Dentro del molino el caballero palpaba el polvo abalado de la farina, resultao de la molienda del trigo candeal. Se admiraba por su blancor y finura. Afuera, unos arrieros trajinaban con las albardas de sus acémilas descargando los costales de trigo pa la molienda. Los más viejos cargaban la harina en una carreta, donde el yugo sujetaba a una pobre bestia mal nutrida. Los más cansaos y sudorosos sacaban agua del pozo con un balde pa beber.

—Yo, a pesar de que vivo ahíto de estrecheces y pa no aumentar la riqueza de otros, solo trabajo lo justo para vivir, pué pa dormir me sobra espacio en un chiscón, y pa comer me basta con una alcubilla de aceite y un cuartal de pan moreno con corteza —precisé con orgullo.

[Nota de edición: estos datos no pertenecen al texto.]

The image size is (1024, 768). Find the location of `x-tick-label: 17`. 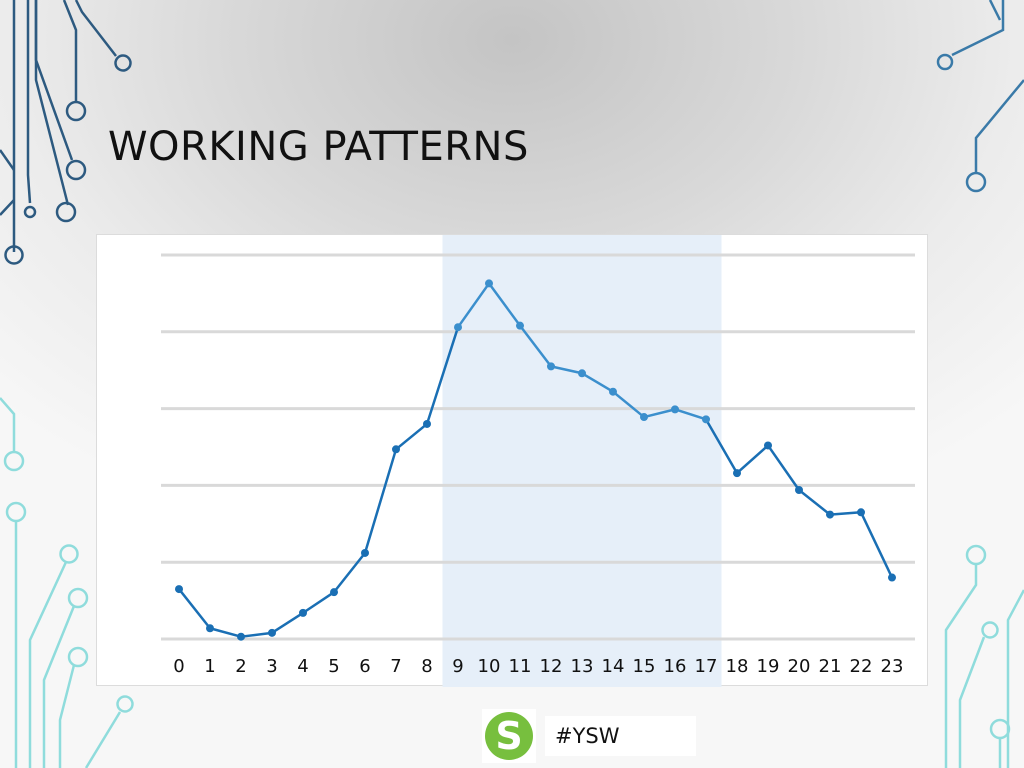

x-tick-label: 17 is located at coordinates (706, 666).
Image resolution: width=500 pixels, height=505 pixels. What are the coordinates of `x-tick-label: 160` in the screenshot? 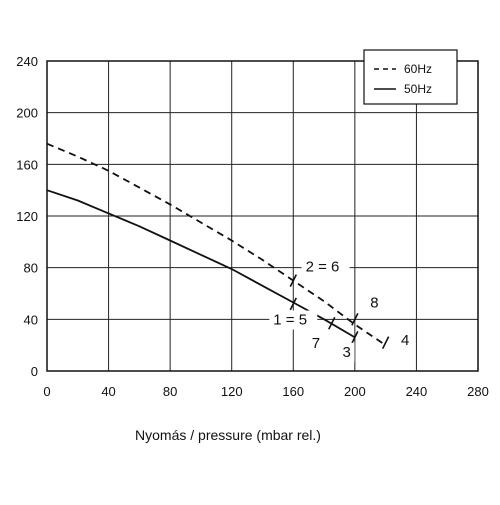 It's located at (293, 392).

Mientras caminábamos por la agrandada Plaza Nueva, le expliqué la industria de cómo esos hombres obtienen el grano que antes había visto moler. Empecé po contarle, que durante la siega es cuando la gente del campo lo pasa peor; porque el labraor apenas tien ná pa comer. Trabajan lejos del frescor de la vega, en campos abrasaos y a pleno sol durante to el día…; lo hacen con ahínco y mal alimentaos…

—Forzoso es trabajar en esta vida, pero sin esclavitud —interrumpió apenao el caballero.

—… Por la noche, ahítos, duermen sobre almocelas, que son arpilleras rellenas de paja traídas del almiar; porque no hay colchones en las alquerías de labranza. Los campesinos pa aumentar sus ganancias y sin que lo sepan sus amos, hacen acopio espantando a los pájaros en la disputa por el poco trigo que quea esparcío en la tierra después de cada cosecha. De ese modo podrían después comer en sus casas un acemite, un potaje de muy poca sustancia hecho con el salvao. Ese poco trigo lo obtienen de la ahechadura, que es el desperdicio que quea después de cribao el grano —. Todo eso le explicaba mientras él me escuchaba en silencio mirándome con mucha fijeza y atención.

—Aluego, durante la madrugá, los panaderos amasan y cuecen la harina pa hacer hogazas de pan, que es el único alimento que no perjudica al pobre, y ademá: impide que nos muramos de hambre.